Document extract:
++++

2023 India Open

Tournament details
- Dates: 17–22 January
- Level: Super 750
- Total prize money: US$850,000
- Venue: K. D. Jadhav Indoor Hall
- Location: New Delhi, India

Champions
- Men's singles: Kunlavut Vitidsarn
- Women's singles: An Se-young
- Men's doubles: Liang Weikeng Wang Chang
- Women's doubles: Nami Matsuyama Chiharu Shida
- Mixed doubles: Yuta Watanabe Arisa Higashino

= 2023 India Open =

2023 badminton tournament in New Delhi

The 2023 India Open, officially known as the Yonex-Sunrise India Open 2023 for sponsorship reasons, was a badminton tournament that took place at the K. D. Jadhav Indoor Hall in New Delhi, India, from 17 to 22 January 2023. It had a total prize pool of US$850,000. This was the first India Open to have a Super 750 status.

==Tournament==
The 2023 India Open was the second tournament of the 2023 BWF World Tour and was also part of the India Open championships, which had been held since 2008. The tournament was organized by the Badminton Association of India with sanction from the Badminton World Federation.

===Venue===
This international tournament was held at the K. D. Jadhav Indoor Hall in New Delhi, India.

===Point distribution===
Below is the point distribution table for each phase of the tournament based on the BWF points system for the BWF World Tour Super 750 event.

| Winner | Runner-up | 3/4 | 5/8 | 9/16 | 17/32 |
|---|---|---|---|---|---|
| 11,000 | 9,350 | 7,700 | 6,050 | 4,320 | 2,660 |

=== Prize money===
The total prize money for this tournament was US$850,000 with the distribution of the prize money in accordance by BWF regulations.

++++

Task requirements:
1. Answer these questions from the 2023 India Open text:
(a) Who won the women's singles title?
(b) Which tournament of the 2023 BWF World Tour was the 2023 India Open?
(c) How many points did the runner-up receive?
2. Translate this sentence from the 2023 India Open text into Spanish: "The tournament was organized by the Badminton Association of India with sanction from the Badminton World Federation."

Supplied data:

++++

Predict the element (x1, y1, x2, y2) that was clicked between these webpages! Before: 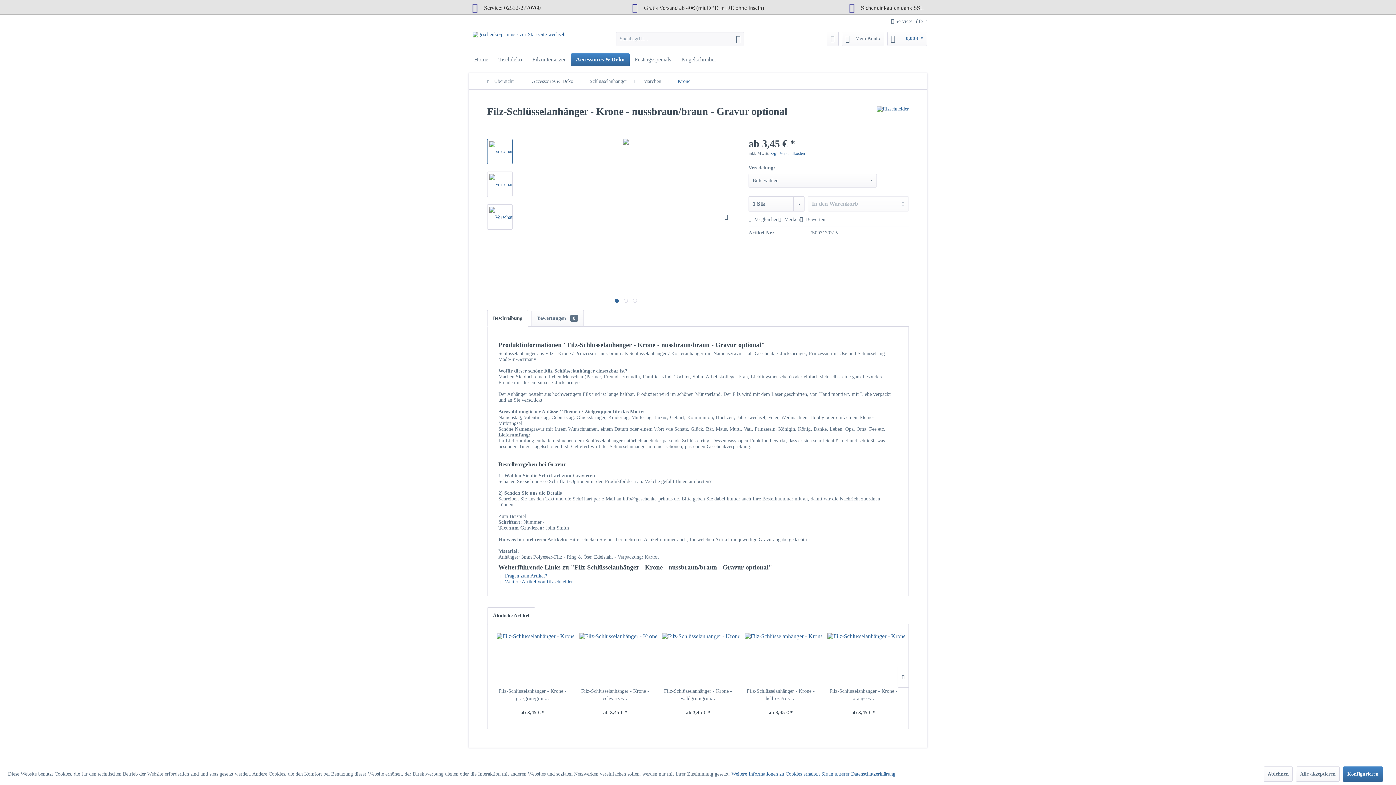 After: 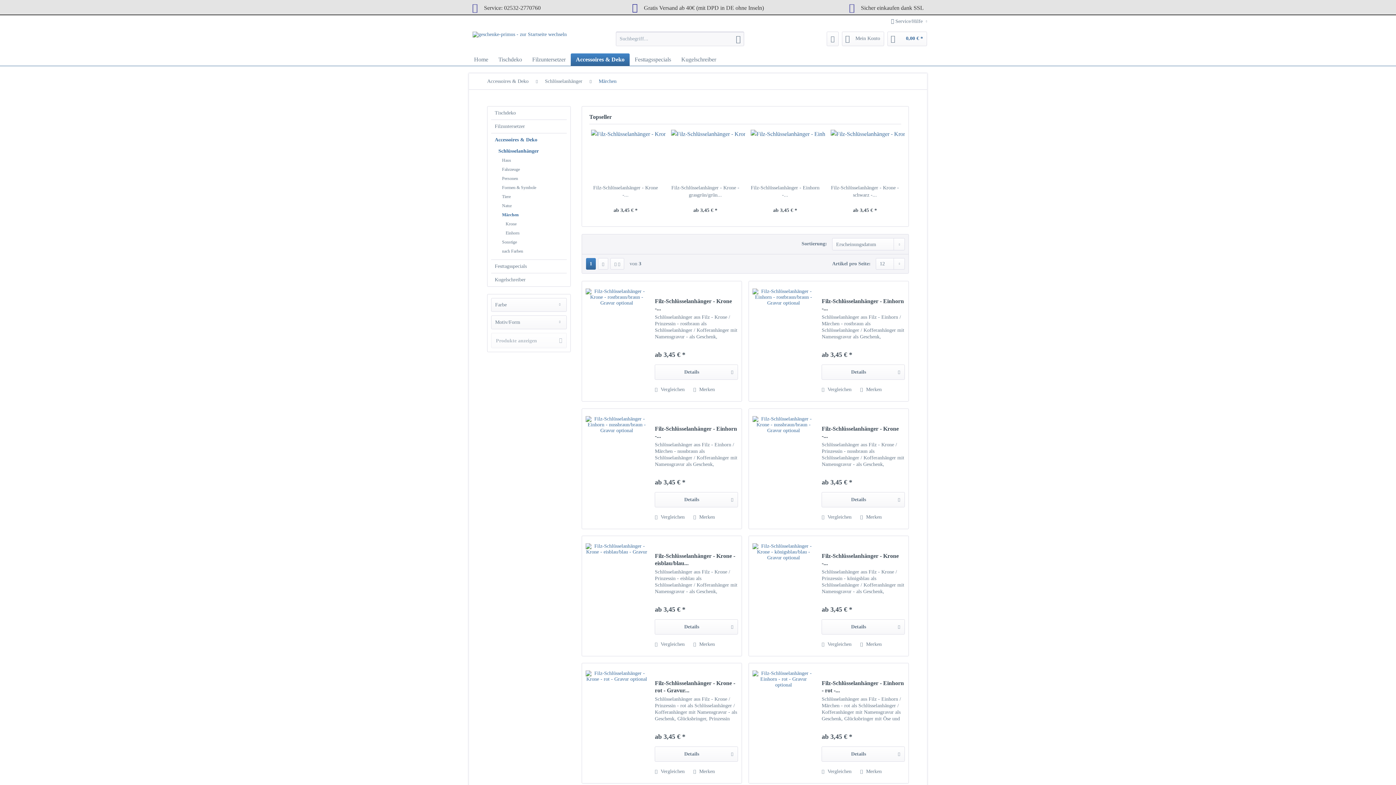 Action: bbox: (640, 73, 665, 89) label: Märchen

++++

Answers to each task:
1.
(a) An Se-young
(b) The second tournament
(c) 9,350

2. El torneo fue organizado por la Asociación de Bádminton de la India con la autorización de la Federación Mundial de Bádminton.